Tous les 250 mètres, un barrage, des grilles au sol, des chicanes ralentissent les voitures et le chauffeur, qui explique avoir été prof dans une autre vie, sue de plus en plus. Dans la voiture, il y a ceux qui se remémorent à haute voix leurs souvenirs du feu ici ou là, faisant comprendre qu’ils ne sont pas impressionnés et qu’ils méritent eux, leur titre de grand reporter. Un autre compare Bagdad à Téhéran avec l’air entendu. Une petite JRI se fait houspiller par son rédacteur parce qu’elle ne filme pas assez. Moi, je n’ai rien à dire. J’essaie de regarder par la fenêtre. Tout est ocre, plombé. Une fois dans la Zone verte, je reconnais des monuments vus dans les livres : le Mausolée du soldat martyr, les Mains de la victoire et leurs sabres géants fondus dans l’acier des casques des combattants de la guerre Iran-Irak, le grand pont sur le Tigre par lequel les troupes américaines sont entrées dans Bagdad.
De la rue, on ne voit pas grand-chose si ce n’est des embouteillages monstres, un chaos indescriptible que n’arrange pas un convoi officiel qui prend à l’envers les ronds-points pour passer plus vite. Après de nombreux scandales, les responsables des sociétés privées qui travaillent dans le pays affichent toutes des chartes d’éthique, signent les propositions internationales pour encadrer leurs pratiques, essaient d’embaucher des nationaux pour diminuer leur « impact » sur la société. Et diminuer l’agacement des Irakiens de la rue qui, eux, sont coincés sur la route au risque de sauter dans un attentat et qui ne savent plus s’il faut envoyer leurs gosses à l’école de peur des enlèvements. La vérité, c’est qu’en dépit des proclamations, tout le monde renâcle à faire travailler des locaux : peur de la trahison, des enlèvements, de la transmission des itinéraires à des groupes armés. Si elles le pouvaient, ces entreprises feraient venir de l’étranger jusqu’aux femmes de ménage qui s’occupent de leurs camps retranchés.

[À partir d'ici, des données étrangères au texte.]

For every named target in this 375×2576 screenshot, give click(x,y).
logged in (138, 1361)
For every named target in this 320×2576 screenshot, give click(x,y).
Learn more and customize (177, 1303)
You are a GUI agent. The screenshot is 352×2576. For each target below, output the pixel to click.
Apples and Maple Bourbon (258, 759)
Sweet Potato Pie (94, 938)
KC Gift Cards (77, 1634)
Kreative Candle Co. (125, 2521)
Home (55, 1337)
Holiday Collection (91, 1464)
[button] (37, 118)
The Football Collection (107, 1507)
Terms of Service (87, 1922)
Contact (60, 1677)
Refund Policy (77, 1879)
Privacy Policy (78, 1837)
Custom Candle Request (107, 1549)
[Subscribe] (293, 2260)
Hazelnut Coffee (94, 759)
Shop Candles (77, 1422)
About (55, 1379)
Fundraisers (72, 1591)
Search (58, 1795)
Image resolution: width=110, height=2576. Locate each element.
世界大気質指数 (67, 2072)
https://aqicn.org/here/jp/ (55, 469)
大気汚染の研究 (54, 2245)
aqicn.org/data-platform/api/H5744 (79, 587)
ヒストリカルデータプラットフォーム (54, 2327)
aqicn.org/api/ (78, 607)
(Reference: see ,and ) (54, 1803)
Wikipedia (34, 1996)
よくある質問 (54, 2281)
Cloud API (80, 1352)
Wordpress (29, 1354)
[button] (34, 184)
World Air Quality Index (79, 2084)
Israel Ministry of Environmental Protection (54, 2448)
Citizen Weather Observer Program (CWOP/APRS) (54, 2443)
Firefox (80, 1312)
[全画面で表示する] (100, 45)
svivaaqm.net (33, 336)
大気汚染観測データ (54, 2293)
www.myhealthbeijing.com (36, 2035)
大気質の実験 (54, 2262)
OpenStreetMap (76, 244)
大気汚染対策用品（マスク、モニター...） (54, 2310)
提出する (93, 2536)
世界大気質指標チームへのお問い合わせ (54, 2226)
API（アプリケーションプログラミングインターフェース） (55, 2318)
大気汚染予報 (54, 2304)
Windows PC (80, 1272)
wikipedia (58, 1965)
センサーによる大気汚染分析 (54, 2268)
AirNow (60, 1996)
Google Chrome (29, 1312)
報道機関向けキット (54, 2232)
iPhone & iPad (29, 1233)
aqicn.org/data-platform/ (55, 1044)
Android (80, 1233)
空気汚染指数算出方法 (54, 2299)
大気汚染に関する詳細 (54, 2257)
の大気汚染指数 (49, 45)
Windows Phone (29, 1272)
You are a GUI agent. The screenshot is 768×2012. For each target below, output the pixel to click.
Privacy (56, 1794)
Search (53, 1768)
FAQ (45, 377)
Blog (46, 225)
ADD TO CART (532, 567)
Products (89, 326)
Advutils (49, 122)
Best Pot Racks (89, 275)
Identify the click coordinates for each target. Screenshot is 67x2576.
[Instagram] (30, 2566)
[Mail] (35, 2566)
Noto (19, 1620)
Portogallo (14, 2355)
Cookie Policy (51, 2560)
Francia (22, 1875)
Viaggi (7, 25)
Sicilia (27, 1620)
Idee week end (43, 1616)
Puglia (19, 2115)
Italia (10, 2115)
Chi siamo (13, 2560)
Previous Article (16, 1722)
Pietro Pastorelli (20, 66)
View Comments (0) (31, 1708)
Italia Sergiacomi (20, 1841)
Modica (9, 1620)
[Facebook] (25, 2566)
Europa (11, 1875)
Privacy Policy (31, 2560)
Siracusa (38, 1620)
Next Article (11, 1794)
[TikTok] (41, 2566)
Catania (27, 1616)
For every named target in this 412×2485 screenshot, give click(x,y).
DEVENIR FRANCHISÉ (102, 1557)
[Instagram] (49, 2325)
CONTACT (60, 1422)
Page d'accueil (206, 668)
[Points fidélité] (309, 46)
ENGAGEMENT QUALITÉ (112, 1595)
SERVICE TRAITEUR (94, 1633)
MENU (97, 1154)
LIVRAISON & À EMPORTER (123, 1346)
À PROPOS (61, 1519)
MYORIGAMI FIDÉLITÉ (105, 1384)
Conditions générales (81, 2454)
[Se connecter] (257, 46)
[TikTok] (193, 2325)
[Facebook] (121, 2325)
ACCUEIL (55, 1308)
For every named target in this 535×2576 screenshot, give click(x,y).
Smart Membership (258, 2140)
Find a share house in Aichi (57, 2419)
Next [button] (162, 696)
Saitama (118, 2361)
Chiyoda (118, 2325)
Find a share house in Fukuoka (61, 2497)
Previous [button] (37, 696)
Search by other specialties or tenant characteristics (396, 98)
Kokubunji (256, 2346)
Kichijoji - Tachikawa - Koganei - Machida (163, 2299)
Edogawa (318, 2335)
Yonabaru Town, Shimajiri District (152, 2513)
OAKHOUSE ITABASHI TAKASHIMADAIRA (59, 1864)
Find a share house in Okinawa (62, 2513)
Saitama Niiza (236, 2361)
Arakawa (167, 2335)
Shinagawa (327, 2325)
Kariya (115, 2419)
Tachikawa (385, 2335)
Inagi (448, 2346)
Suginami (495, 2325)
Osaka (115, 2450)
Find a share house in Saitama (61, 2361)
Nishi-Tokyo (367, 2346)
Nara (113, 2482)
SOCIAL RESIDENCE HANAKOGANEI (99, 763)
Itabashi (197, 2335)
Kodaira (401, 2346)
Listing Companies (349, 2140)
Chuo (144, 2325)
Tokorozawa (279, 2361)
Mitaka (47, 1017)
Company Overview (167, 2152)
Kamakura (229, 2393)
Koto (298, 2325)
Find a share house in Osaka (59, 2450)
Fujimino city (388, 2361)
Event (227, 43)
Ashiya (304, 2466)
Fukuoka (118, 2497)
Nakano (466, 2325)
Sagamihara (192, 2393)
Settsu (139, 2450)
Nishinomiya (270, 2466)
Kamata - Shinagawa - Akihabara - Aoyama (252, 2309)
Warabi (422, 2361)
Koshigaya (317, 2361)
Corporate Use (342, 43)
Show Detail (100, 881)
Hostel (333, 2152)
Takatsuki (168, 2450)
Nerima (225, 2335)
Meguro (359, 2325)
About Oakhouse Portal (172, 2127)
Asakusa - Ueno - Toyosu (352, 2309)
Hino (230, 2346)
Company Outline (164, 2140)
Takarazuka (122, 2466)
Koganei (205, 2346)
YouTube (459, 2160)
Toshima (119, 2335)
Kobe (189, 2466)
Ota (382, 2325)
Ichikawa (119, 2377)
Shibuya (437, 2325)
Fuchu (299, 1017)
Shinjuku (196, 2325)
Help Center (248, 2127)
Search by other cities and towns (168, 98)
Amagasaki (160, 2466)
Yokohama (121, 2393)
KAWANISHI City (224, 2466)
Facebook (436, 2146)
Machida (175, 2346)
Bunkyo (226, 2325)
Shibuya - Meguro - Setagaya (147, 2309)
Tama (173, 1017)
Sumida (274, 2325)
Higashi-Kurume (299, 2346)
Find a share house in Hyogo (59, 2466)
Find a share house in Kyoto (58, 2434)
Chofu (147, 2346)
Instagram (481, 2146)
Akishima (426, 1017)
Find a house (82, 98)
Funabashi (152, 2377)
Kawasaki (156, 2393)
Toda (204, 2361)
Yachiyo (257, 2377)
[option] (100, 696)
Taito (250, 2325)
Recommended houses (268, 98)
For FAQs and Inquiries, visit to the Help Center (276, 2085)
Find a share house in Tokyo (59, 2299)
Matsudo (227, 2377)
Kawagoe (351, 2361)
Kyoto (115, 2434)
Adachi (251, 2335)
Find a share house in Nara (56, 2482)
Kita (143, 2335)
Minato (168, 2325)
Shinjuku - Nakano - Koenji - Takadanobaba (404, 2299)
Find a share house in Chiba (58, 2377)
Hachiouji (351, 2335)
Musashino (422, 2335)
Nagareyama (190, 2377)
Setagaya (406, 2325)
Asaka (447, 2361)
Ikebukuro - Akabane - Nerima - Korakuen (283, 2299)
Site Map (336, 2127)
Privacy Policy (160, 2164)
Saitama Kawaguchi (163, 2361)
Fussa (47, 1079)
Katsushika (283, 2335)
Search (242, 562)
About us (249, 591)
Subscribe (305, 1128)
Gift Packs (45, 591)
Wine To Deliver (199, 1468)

Les cuisiniers, c’est déjà le cas : dans le camp de la société anglaise où seront logés certains des patrons français venus là pour faire croire qu’ils vont vendre des machines-outils ou des câbles électriques, les chefs sont népalais et offrent un petit dej’ parfaitement anglo-compatible, œufs brouillés compris. Seule bizarrerie : devant l’entrée du self, un magnifique panonceau bricolé invite à laisser son M-16 à l’extérieur…
Matt Damon, alias Boris Boillon, l’homme de la France et de Sarko en Irak
Les chefs d’entreprise rient fort, passent des coups de fils à base de « Devine d’où je t’appelle… » et se font prendre en photo avec les mercenaires qui ne quittent ni leurs gilets pare-balles, ni leurs lunettes de soleil miroir. C’est comme dans un film de guerre avec Matt Damon.
D’ailleurs, Matt Damon, le voilà. Enfin, celui qui a hérité de ce gracieux surnom au Quai : Boris Boillon, l’ambassadeur de France, qui tient à faire de cette journée la journée de la France en Irak. Celle du volontarisme politique de Nicolas Sarkozy, dont il a été le conseiller Afrique du Nord, Proche et Moyen-Orient à l’Elysée. Tout, dans ses phrases, comme dans sa mise, évoque son mentor : « En Irak et au Moyen-Orient, nous faisons ce que nous disons, nous disons ce que nous allons faire.» Il parle du marché mirifique de la reconstruction, de la confiance dans les entrepreneurs qui font le pari de revenir. Dans toutes ses phrases, il prend soin de citer le nom du président de la République, et mélange langage diplomatique et expressions un peu vertes. Autour de lui, les gendarmes du GIGN qui assurent sa protection ont l’air las, et leur mise tranche avec l’allure du jeune Boillon. Il a 41 ans et le fait savoir : il a déjà eu un portrait dans « Envoyé spécial », sur France 2, où on le voyait faire son jogging dans le micro-jardin de l’ambassade, a été invité au « Grand Journal » de Canal+ et est la coqueluche de certains journalistes qui trouvent qu’il est tellement super : « Il est parfaitement arabophone… »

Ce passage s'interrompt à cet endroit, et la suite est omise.